Reproduce each of the following rows word for word.

-- Start of SUPPLIED INFORMATION --

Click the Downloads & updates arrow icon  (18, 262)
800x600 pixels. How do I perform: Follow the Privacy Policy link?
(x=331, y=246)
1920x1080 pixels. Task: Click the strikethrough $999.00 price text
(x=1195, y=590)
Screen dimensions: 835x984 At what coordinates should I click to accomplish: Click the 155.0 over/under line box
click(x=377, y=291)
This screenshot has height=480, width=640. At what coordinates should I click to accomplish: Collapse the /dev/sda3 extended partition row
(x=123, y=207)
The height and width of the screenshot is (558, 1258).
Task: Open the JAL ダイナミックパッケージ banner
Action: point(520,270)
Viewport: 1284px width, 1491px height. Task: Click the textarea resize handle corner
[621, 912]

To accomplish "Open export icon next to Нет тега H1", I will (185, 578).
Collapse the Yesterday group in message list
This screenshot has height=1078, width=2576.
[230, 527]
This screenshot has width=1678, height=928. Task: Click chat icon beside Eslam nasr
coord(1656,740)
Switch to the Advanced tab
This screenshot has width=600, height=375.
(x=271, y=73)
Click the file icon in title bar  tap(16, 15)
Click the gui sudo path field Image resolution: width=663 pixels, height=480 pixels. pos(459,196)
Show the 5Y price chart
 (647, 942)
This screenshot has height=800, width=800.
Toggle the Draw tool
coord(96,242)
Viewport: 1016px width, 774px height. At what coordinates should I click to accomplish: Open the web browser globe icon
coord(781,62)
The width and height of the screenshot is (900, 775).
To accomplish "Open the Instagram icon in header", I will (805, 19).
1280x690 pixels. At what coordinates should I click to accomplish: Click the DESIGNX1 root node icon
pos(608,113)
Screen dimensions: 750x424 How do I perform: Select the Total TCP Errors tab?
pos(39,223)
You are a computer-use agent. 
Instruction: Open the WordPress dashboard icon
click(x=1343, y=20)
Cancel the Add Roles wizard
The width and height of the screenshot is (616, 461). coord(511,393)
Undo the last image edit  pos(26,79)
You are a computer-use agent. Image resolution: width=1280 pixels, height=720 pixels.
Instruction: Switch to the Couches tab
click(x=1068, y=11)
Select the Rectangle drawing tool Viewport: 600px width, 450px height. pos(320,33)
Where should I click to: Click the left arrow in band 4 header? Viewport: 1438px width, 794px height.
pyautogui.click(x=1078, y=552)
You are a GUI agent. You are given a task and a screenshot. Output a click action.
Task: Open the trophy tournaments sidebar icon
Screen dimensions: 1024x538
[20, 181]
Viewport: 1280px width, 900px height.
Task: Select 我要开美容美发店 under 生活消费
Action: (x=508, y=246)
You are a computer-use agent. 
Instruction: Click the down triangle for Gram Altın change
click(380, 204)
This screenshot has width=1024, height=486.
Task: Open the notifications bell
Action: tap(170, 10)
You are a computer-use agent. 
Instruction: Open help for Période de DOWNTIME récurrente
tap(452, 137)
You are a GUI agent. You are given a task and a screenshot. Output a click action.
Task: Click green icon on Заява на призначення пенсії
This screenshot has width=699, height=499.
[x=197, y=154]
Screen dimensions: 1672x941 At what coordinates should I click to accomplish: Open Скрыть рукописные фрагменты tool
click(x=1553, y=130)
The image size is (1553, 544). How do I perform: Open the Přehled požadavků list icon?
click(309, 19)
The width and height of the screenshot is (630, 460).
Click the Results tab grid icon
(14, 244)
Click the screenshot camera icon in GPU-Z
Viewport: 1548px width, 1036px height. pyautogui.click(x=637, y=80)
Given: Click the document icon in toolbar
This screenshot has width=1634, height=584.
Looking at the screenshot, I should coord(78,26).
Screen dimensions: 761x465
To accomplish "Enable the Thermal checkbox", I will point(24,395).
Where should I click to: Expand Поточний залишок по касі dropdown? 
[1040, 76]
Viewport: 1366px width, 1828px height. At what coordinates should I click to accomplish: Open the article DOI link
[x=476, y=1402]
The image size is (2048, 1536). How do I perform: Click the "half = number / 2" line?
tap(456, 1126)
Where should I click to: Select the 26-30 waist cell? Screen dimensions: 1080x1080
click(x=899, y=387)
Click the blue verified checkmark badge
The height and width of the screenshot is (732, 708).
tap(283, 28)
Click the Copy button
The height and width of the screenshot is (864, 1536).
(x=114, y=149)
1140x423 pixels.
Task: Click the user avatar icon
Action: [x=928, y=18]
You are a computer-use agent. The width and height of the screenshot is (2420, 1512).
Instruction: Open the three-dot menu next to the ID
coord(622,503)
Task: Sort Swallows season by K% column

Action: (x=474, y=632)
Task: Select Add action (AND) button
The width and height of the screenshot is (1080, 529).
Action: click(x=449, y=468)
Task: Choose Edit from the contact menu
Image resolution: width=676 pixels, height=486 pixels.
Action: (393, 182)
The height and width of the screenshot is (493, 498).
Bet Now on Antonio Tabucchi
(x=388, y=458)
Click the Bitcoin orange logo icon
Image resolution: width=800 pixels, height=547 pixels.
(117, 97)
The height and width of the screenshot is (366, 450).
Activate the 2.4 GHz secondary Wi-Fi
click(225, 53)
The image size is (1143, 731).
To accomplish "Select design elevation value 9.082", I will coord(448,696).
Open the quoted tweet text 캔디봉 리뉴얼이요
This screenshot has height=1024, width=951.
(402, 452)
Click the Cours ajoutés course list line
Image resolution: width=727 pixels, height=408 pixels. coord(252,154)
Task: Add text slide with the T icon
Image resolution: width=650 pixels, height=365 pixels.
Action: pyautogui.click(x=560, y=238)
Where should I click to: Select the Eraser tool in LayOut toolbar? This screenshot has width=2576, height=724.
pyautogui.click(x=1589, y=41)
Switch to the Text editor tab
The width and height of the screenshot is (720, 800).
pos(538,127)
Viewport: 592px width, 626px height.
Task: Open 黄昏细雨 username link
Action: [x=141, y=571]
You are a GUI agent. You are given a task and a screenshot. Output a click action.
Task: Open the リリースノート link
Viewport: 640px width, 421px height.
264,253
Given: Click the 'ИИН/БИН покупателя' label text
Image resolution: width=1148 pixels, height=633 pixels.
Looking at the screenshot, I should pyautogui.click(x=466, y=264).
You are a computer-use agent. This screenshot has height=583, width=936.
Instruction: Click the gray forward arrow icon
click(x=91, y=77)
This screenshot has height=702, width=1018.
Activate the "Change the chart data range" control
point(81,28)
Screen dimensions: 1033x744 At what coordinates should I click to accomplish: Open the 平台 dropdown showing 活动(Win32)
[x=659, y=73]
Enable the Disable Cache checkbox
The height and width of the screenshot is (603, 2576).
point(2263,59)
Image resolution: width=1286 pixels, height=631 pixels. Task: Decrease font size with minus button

-- End of SUPPLIED INFORMATION --

COMPLETED TASK:
Click the Downloads & updates arrow icon  (18, 262)
800x600 pixels. How do I perform: Follow the Privacy Policy link?
(x=331, y=246)
1920x1080 pixels. Task: Click the strikethrough $999.00 price text
(x=1195, y=590)
Screen dimensions: 835x984 At what coordinates should I click to accomplish: Click the 155.0 over/under line box
click(x=377, y=291)
This screenshot has height=480, width=640. At what coordinates should I click to accomplish: Collapse the /dev/sda3 extended partition row
(x=123, y=207)
The height and width of the screenshot is (558, 1258).
Task: Open the JAL ダイナミックパッケージ banner
Action: point(520,270)
Viewport: 1284px width, 1491px height. Task: Click the textarea resize handle corner
[621, 912]

To accomplish "Open export icon next to Нет тега H1", I will (185, 578).
Collapse the Yesterday group in message list
This screenshot has height=1078, width=2576.
[230, 527]
This screenshot has width=1678, height=928. Task: Click chat icon beside Eslam nasr
coord(1656,740)
Switch to the Advanced tab
This screenshot has width=600, height=375.
(x=271, y=73)
Click the file icon in title bar  tap(16, 15)
Click the gui sudo path field Image resolution: width=663 pixels, height=480 pixels. pos(459,196)
Show the 5Y price chart
 (647, 942)
This screenshot has height=800, width=800.
Toggle the Draw tool
coord(96,242)
Viewport: 1016px width, 774px height. At what coordinates should I click to accomplish: Open the web browser globe icon
coord(781,62)
The width and height of the screenshot is (900, 775).
To accomplish "Open the Instagram icon in header", I will (805, 19).
1280x690 pixels. At what coordinates should I click to accomplish: Click the DESIGNX1 root node icon
pos(608,113)
Screen dimensions: 750x424 How do I perform: Select the Total TCP Errors tab?
pos(39,223)
You are a computer-use agent. 
Instruction: Open the WordPress dashboard icon
click(x=1343, y=20)
Cancel the Add Roles wizard
The width and height of the screenshot is (616, 461). coord(511,393)
Undo the last image edit  pos(26,79)
You are a computer-use agent. Image resolution: width=1280 pixels, height=720 pixels.
Instruction: Switch to the Couches tab
click(x=1068, y=11)
Select the Rectangle drawing tool Viewport: 600px width, 450px height. pos(320,33)
Where should I click to: Click the left arrow in band 4 header? Viewport: 1438px width, 794px height.
pyautogui.click(x=1078, y=552)
You are a GUI agent. You are given a task and a screenshot. Output a click action.
Task: Open the trophy tournaments sidebar icon
Screen dimensions: 1024x538
[20, 181]
Viewport: 1280px width, 900px height.
Task: Select 我要开美容美发店 under 生活消费
Action: (x=508, y=246)
You are a computer-use agent. 
Instruction: Click the down triangle for Gram Altın change
click(380, 204)
This screenshot has width=1024, height=486.
Task: Open the notifications bell
Action: tap(170, 10)
You are a computer-use agent. 
Instruction: Open help for Période de DOWNTIME récurrente
tap(452, 137)
You are a GUI agent. You are given a task and a screenshot. Output a click action.
Task: Click green icon on Заява на призначення пенсії
This screenshot has width=699, height=499.
[x=197, y=154]
Screen dimensions: 1672x941 At what coordinates should I click to accomplish: Open Скрыть рукописные фрагменты tool
click(x=1553, y=130)
The image size is (1553, 544). How do I perform: Open the Přehled požadavků list icon?
click(309, 19)
The width and height of the screenshot is (630, 460).
Click the Results tab grid icon
(14, 244)
Click the screenshot camera icon in GPU-Z
Viewport: 1548px width, 1036px height. pyautogui.click(x=637, y=80)
Given: Click the document icon in toolbar
This screenshot has width=1634, height=584.
Looking at the screenshot, I should coord(78,26).
Screen dimensions: 761x465
To accomplish "Enable the Thermal checkbox", I will point(24,395).
Where should I click to: Expand Поточний залишок по касі dropdown? 
[1040, 76]
Viewport: 1366px width, 1828px height. At what coordinates should I click to accomplish: Open the article DOI link
[x=476, y=1402]
The image size is (2048, 1536). How do I perform: Click the "half = number / 2" line?
tap(456, 1126)
Where should I click to: Select the 26-30 waist cell? Screen dimensions: 1080x1080
click(x=899, y=387)
Click the blue verified checkmark badge
The height and width of the screenshot is (732, 708).
tap(283, 28)
Click the Copy button
The height and width of the screenshot is (864, 1536).
(x=114, y=149)
1140x423 pixels.
Task: Click the user avatar icon
Action: [x=928, y=18]
You are a computer-use agent. The width and height of the screenshot is (2420, 1512).
Instruction: Open the three-dot menu next to the ID
coord(622,503)
Task: Sort Swallows season by K% column

Action: (x=474, y=632)
Task: Select Add action (AND) button
The width and height of the screenshot is (1080, 529).
Action: click(x=449, y=468)
Task: Choose Edit from the contact menu
Image resolution: width=676 pixels, height=486 pixels.
Action: (393, 182)
The height and width of the screenshot is (493, 498).
Bet Now on Antonio Tabucchi
(x=388, y=458)
Click the Bitcoin orange logo icon
Image resolution: width=800 pixels, height=547 pixels.
(117, 97)
The height and width of the screenshot is (366, 450).
Activate the 2.4 GHz secondary Wi-Fi
click(225, 53)
The image size is (1143, 731).
To accomplish "Select design elevation value 9.082", I will coord(448,696).
Open the quoted tweet text 캔디봉 리뉴얼이요
This screenshot has height=1024, width=951.
(402, 452)
Click the Cours ajoutés course list line
Image resolution: width=727 pixels, height=408 pixels. coord(252,154)
Task: Add text slide with the T icon
Image resolution: width=650 pixels, height=365 pixels.
Action: pyautogui.click(x=560, y=238)
Where should I click to: Select the Eraser tool in LayOut toolbar? This screenshot has width=2576, height=724.
pyautogui.click(x=1589, y=41)
Switch to the Text editor tab
The width and height of the screenshot is (720, 800).
pos(538,127)
Viewport: 592px width, 626px height.
Task: Open 黄昏细雨 username link
Action: [x=141, y=571]
You are a GUI agent. You are given a task and a screenshot. Output a click action.
Task: Open the リリースノート link
Viewport: 640px width, 421px height.
264,253
Given: Click the 'ИИН/БИН покупателя' label text
Image resolution: width=1148 pixels, height=633 pixels.
Looking at the screenshot, I should pyautogui.click(x=466, y=264).
You are a computer-use agent. This screenshot has height=583, width=936.
Instruction: Click the gray forward arrow icon
click(x=91, y=77)
This screenshot has height=702, width=1018.
Activate the "Change the chart data range" control
point(81,28)
Screen dimensions: 1033x744 At what coordinates should I click to accomplish: Open the 平台 dropdown showing 活动(Win32)
[x=659, y=73]
Enable the Disable Cache checkbox
The height and width of the screenshot is (603, 2576).
point(2263,59)
Image resolution: width=1286 pixels, height=631 pixels. Task: Decrease font size with minus button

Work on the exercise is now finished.